▶ [What is expected] Repeat every record exactly as given.

▶ [Data in this exercise]

*** Begin section ***

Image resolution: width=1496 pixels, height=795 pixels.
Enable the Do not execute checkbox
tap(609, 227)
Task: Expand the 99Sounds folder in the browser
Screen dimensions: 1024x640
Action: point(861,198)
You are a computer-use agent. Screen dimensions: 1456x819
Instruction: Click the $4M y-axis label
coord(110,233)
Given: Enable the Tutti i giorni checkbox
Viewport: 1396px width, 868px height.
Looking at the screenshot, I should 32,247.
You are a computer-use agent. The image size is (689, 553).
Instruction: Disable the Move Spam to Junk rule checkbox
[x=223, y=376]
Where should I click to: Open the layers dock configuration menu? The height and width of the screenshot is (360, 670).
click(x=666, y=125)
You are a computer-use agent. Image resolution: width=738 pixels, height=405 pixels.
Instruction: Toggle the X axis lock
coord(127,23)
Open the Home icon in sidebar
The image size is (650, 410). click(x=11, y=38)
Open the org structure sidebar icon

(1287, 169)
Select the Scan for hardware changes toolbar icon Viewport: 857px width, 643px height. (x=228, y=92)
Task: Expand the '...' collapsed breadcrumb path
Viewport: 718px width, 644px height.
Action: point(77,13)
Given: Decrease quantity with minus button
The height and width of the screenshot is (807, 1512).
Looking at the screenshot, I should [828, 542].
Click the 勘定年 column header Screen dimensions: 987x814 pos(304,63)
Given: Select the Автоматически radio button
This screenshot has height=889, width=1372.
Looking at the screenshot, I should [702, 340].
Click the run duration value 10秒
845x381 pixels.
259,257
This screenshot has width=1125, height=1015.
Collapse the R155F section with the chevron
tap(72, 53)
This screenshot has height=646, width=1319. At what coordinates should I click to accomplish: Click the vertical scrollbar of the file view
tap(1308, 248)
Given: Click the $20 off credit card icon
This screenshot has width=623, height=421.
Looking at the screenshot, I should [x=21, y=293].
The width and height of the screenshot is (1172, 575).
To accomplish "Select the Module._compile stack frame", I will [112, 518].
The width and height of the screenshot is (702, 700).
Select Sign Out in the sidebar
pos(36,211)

*** End section ***

▶ [Answer space]
Image resolution: width=1496 pixels, height=795 pixels.
Enable the Do not execute checkbox
tap(609, 227)
Task: Expand the 99Sounds folder in the browser
Screen dimensions: 1024x640
Action: point(861,198)
You are a computer-use agent. Screen dimensions: 1456x819
Instruction: Click the $4M y-axis label
coord(110,233)
Given: Enable the Tutti i giorni checkbox
Viewport: 1396px width, 868px height.
Looking at the screenshot, I should 32,247.
You are a computer-use agent. The image size is (689, 553).
Instruction: Disable the Move Spam to Junk rule checkbox
[x=223, y=376]
Where should I click to: Open the layers dock configuration menu? The height and width of the screenshot is (360, 670).
click(x=666, y=125)
You are a computer-use agent. Image resolution: width=738 pixels, height=405 pixels.
Instruction: Toggle the X axis lock
coord(127,23)
Open the Home icon in sidebar
The image size is (650, 410). click(x=11, y=38)
Open the org structure sidebar icon

(1287, 169)
Select the Scan for hardware changes toolbar icon Viewport: 857px width, 643px height. (x=228, y=92)
Task: Expand the '...' collapsed breadcrumb path
Viewport: 718px width, 644px height.
Action: point(77,13)
Given: Decrease quantity with minus button
The height and width of the screenshot is (807, 1512).
Looking at the screenshot, I should [828, 542].
Click the 勘定年 column header Screen dimensions: 987x814 pos(304,63)
Given: Select the Автоматически radio button
This screenshot has height=889, width=1372.
Looking at the screenshot, I should [702, 340].
Click the run duration value 10秒
845x381 pixels.
259,257
This screenshot has width=1125, height=1015.
Collapse the R155F section with the chevron
tap(72, 53)
This screenshot has height=646, width=1319. At what coordinates should I click to accomplish: Click the vertical scrollbar of the file view
tap(1308, 248)
Given: Click the $20 off credit card icon
This screenshot has width=623, height=421.
Looking at the screenshot, I should [x=21, y=293].
The width and height of the screenshot is (1172, 575).
To accomplish "Select the Module._compile stack frame", I will [112, 518].
The width and height of the screenshot is (702, 700).
Select Sign Out in the sidebar
pos(36,211)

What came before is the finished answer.